Exercise brief:
This exercise requires an exact copy of each line from the one containing "Instruction: Click the back arrow in toolbar" down to the last line below.

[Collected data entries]

####

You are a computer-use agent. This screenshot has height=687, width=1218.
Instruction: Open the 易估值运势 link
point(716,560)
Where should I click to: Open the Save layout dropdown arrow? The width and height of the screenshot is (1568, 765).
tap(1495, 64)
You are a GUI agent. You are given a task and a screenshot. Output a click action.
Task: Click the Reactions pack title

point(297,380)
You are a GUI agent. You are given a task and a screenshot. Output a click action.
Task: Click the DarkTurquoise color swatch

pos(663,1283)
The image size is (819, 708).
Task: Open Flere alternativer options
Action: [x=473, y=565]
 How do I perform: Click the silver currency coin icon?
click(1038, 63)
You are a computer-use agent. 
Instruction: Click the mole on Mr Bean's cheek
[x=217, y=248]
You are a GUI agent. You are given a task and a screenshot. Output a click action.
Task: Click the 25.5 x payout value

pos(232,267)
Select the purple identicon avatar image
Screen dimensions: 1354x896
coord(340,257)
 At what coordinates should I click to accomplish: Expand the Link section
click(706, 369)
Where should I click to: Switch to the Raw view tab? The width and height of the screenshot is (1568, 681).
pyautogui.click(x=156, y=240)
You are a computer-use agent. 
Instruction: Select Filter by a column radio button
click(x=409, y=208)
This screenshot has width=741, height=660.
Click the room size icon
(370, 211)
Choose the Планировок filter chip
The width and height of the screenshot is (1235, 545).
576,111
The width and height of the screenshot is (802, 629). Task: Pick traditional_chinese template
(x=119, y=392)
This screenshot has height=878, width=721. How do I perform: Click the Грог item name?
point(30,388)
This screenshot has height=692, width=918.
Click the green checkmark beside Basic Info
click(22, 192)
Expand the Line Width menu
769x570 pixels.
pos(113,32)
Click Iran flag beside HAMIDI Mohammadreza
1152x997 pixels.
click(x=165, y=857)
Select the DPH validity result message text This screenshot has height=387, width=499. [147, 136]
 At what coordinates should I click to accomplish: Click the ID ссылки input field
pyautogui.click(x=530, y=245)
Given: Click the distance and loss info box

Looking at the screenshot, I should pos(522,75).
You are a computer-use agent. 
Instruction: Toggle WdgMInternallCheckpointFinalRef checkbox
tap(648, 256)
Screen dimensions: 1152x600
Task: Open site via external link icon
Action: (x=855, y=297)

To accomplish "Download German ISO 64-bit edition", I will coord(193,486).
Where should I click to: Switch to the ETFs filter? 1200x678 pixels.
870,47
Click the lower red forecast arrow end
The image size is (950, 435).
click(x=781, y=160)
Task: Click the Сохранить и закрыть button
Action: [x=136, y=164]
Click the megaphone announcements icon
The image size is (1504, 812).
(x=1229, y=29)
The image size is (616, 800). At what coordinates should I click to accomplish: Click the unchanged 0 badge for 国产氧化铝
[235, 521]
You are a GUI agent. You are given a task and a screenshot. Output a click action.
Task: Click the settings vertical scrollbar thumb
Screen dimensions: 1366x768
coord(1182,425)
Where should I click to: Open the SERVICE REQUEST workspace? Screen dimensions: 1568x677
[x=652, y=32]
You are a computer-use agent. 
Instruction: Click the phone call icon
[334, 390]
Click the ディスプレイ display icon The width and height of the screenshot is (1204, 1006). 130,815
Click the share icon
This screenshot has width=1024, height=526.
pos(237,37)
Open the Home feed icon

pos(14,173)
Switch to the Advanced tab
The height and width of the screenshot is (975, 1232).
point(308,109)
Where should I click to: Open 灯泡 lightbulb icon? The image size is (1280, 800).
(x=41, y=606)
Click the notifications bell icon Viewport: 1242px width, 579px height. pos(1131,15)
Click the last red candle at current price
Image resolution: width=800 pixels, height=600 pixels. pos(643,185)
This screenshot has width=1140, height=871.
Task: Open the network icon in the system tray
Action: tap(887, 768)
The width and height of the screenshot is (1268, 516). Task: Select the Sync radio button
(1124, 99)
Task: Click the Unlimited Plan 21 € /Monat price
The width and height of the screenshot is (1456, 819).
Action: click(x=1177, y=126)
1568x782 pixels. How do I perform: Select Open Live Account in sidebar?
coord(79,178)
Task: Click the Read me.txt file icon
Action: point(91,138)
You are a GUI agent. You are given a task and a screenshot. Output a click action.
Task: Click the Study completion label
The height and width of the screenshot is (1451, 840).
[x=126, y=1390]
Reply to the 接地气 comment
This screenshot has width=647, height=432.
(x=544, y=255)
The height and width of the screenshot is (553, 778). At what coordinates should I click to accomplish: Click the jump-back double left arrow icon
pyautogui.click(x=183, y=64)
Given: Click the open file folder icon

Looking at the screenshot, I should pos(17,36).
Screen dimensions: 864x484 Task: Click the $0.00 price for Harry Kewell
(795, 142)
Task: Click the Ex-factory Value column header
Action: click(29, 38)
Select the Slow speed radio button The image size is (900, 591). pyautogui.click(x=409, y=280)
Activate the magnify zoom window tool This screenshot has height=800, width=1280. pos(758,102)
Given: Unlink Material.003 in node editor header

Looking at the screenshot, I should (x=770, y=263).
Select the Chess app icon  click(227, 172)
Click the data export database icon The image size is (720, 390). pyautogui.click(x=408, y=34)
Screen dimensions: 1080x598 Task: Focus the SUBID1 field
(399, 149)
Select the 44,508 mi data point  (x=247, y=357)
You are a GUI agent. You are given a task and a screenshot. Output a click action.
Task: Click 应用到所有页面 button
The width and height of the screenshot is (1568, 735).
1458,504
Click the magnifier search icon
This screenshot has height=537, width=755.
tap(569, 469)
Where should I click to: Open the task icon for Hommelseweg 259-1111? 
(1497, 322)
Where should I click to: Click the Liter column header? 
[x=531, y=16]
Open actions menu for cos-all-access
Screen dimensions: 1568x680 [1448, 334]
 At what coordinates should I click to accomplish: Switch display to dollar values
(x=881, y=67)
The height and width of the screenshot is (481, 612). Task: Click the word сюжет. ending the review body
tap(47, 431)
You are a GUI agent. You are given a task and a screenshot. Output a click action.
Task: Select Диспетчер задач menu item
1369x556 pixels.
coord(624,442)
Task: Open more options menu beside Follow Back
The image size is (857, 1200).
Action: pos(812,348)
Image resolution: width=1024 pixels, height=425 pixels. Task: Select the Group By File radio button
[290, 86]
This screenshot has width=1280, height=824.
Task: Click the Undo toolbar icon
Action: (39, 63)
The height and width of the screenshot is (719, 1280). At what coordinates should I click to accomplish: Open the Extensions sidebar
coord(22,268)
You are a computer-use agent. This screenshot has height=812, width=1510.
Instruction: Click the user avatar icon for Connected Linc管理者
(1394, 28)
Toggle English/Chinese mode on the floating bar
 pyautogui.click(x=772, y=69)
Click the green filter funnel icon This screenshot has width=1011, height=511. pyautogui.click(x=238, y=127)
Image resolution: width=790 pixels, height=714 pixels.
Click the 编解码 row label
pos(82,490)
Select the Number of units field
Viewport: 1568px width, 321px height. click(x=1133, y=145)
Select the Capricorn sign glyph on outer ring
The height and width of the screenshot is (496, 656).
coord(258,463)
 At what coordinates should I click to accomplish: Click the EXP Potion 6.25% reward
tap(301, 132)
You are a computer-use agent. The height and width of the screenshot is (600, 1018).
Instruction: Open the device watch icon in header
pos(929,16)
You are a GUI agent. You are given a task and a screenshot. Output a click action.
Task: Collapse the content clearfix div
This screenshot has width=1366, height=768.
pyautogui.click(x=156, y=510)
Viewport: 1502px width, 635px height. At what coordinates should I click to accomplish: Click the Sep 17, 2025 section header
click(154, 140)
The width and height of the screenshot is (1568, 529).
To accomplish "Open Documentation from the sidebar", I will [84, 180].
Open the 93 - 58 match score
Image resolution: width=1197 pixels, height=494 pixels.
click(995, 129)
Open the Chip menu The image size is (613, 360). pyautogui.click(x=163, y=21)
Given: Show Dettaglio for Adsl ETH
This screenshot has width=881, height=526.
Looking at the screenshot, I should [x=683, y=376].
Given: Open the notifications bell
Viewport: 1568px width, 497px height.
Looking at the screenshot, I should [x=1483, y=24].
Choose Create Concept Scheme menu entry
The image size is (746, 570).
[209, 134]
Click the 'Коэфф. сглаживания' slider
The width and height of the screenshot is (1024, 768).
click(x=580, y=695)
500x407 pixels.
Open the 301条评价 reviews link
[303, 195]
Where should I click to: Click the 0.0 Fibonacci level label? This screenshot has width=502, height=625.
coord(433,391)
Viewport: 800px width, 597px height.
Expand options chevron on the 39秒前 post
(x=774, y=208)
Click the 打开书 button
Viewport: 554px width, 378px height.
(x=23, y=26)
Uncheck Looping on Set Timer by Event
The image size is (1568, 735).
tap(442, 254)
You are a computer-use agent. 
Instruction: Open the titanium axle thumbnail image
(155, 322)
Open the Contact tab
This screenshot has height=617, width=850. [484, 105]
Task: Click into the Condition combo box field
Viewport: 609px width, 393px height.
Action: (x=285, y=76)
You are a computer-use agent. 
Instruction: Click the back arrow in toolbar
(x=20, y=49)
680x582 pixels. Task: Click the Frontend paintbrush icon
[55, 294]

####

Output below:
Instruction: Click the back arrow in toolbar
(x=20, y=49)
680x582 pixels. Task: Click the Frontend paintbrush icon
[55, 294]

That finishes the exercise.